Medical workers in protective gear at a Covid testing site in Ningbo, Zhejiang province.
Photograph: Xinhua/Rex/Shutterstock

 

Mainland China has reported its first case of the highly transmissible Omicron variant in the northern city of Tianjin, posing what could be the biggest threat to date to the country’s zero-Covid strategy.

The Chinese authorities reported on Monday that the Omicron case was detected on 9 December from an overseas returnee, who showed no symptoms on arrival. The patient is being quarantined and treated in a designated hospital.

At the same time, the eastern province of Zhejiang has been battling a rise in new infections of the Delta variant in recent weeks.

Cases of Omicron – first detected in South Africa and labelled a “variant of concern” by the World Health Organization – have now been reported in more than 50 countries.
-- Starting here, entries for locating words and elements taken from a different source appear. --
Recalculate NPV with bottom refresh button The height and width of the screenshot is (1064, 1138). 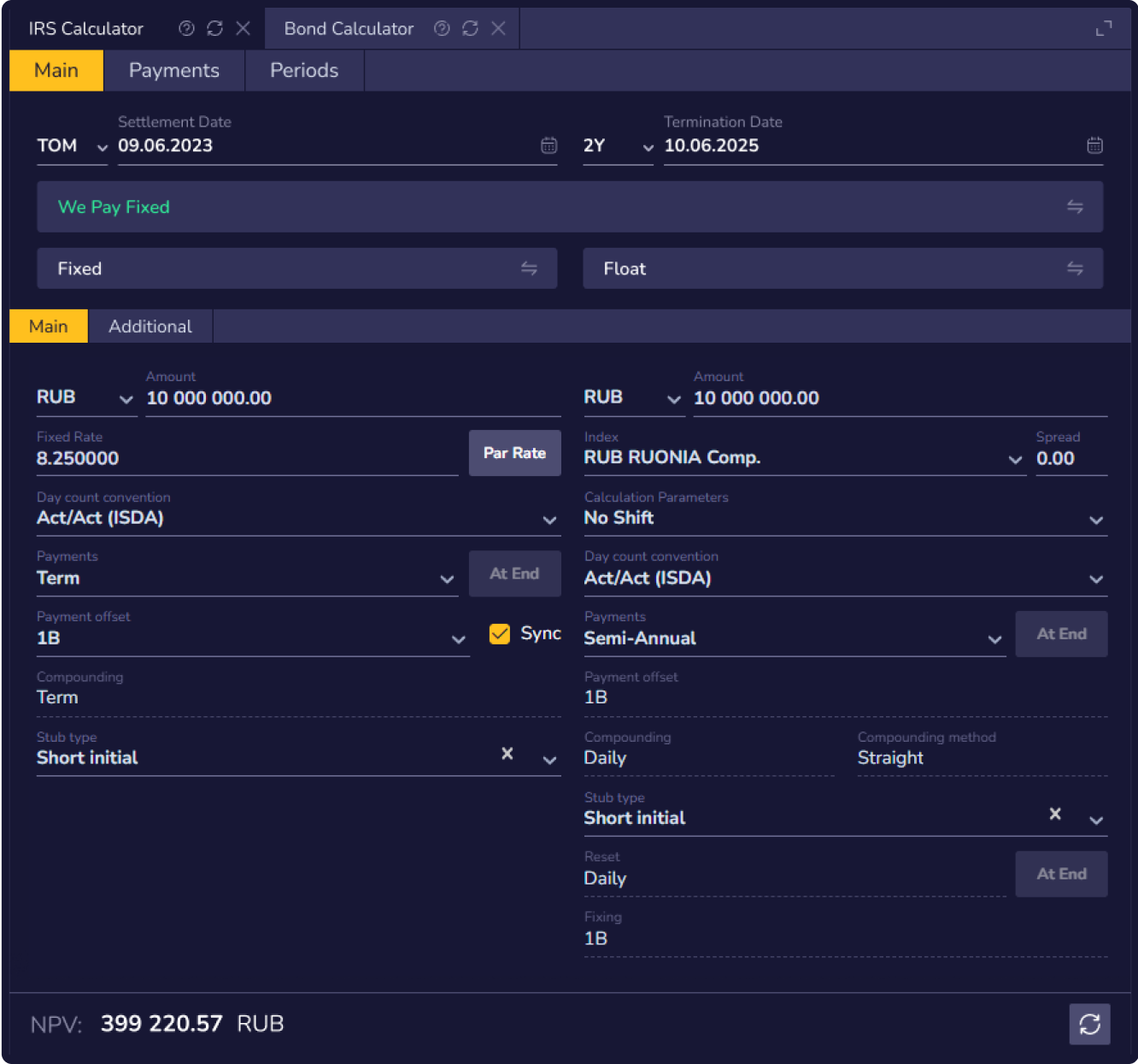[1089, 1024]
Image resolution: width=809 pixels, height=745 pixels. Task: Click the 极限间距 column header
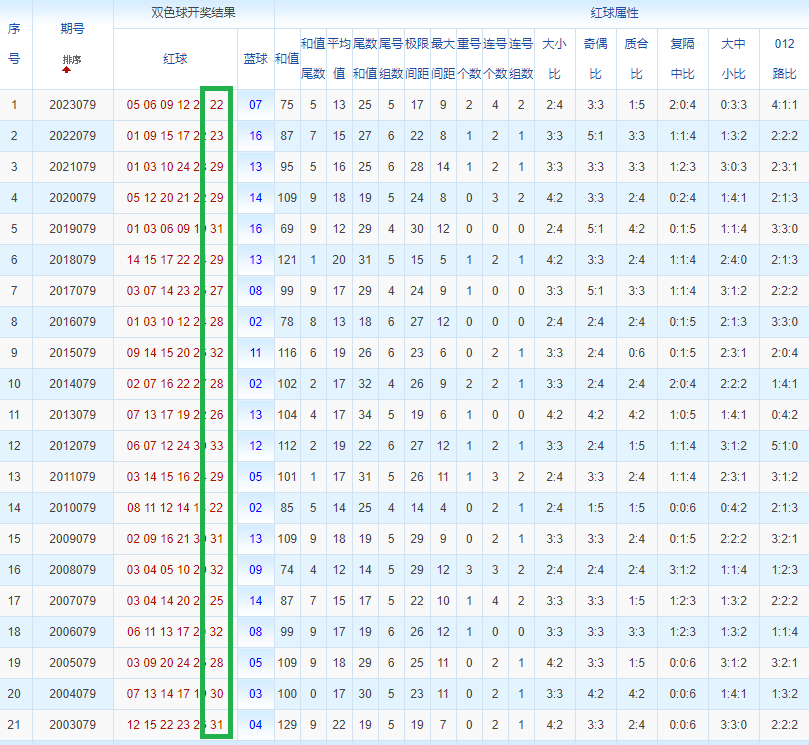[x=417, y=59]
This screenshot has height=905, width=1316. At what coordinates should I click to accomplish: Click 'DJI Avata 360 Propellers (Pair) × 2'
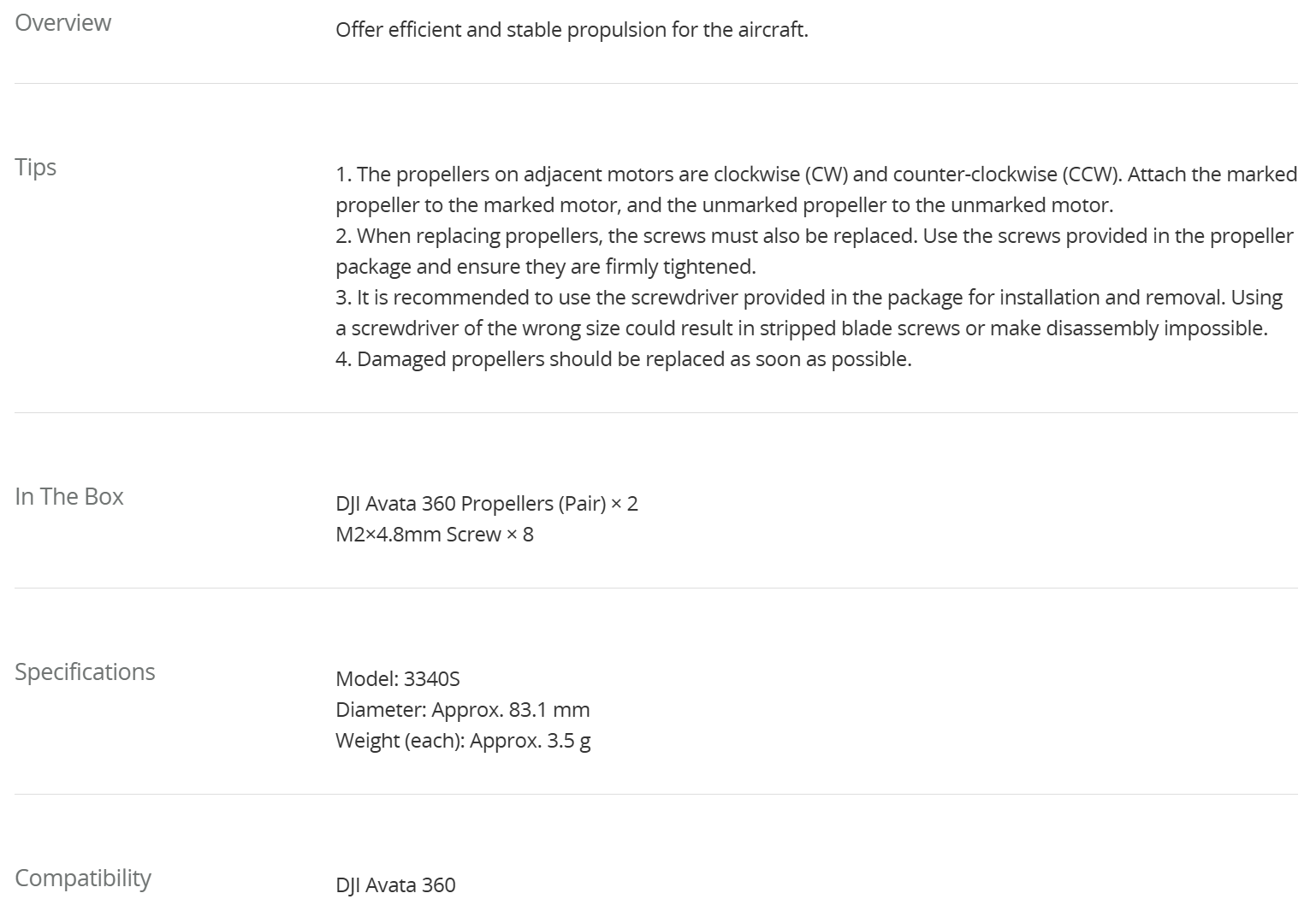[486, 504]
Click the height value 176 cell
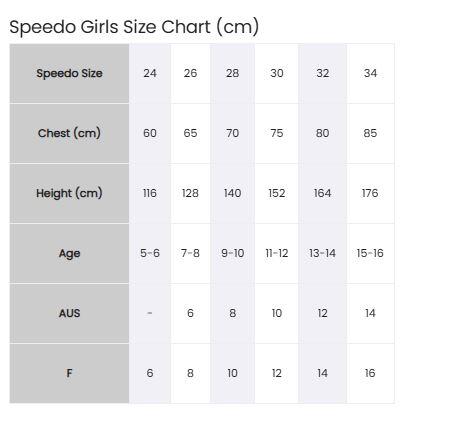460x426 pixels. click(x=370, y=193)
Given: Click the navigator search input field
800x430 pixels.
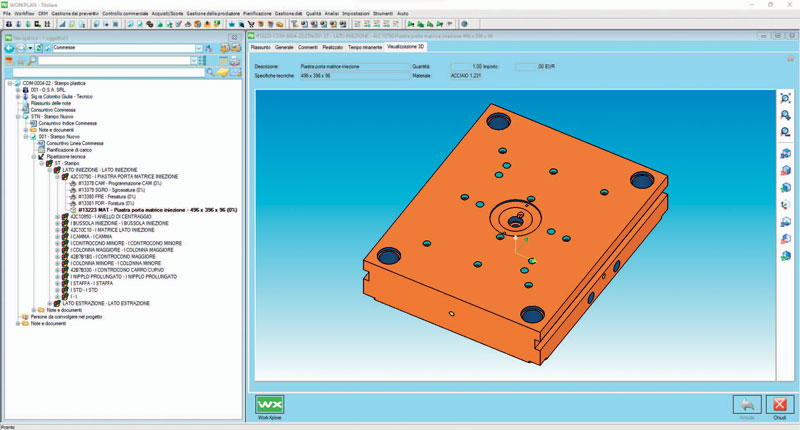Looking at the screenshot, I should (108, 73).
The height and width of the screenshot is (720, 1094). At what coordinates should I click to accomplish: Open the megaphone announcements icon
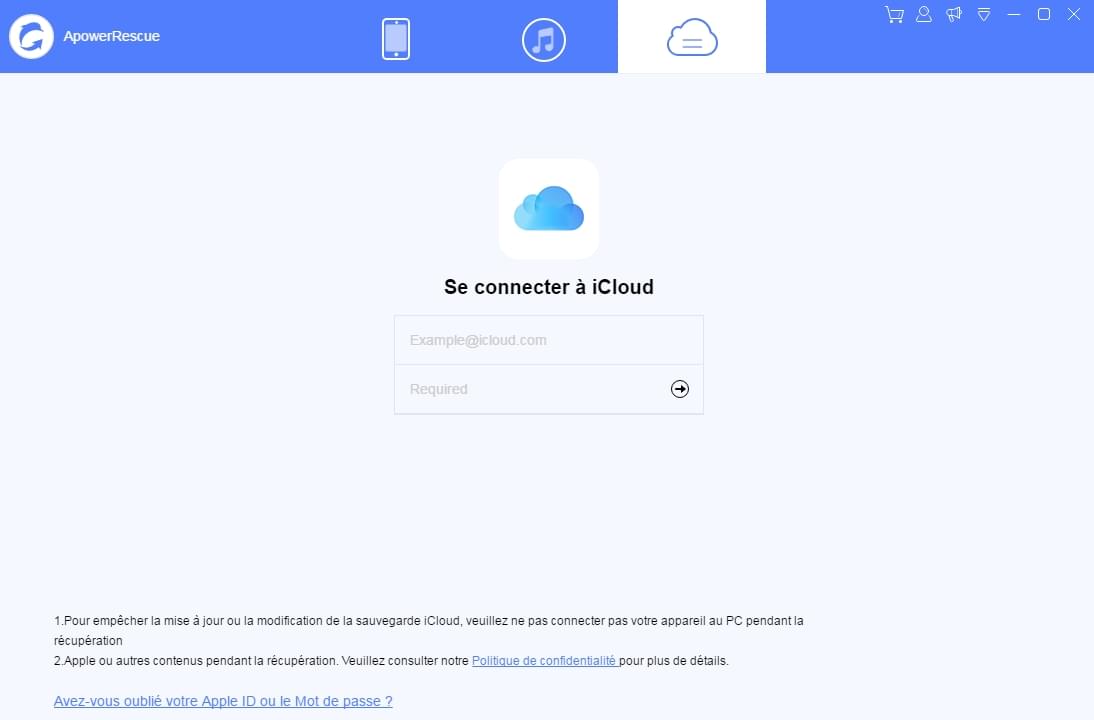click(953, 14)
At least one person in the UK has died with Omicron, Boris Johnson said on Monday.

Experts say that if not properly controlled, the variant could upend Beijing’s strategy to fully contain the pandemic. Since last year, the method has guaranteed Chinese citizens a largely virus-free life, but it has also been met with criticism by some medical professionals, who argued for an alternative plan to coexist with the virus with a sufficient vaccination rate.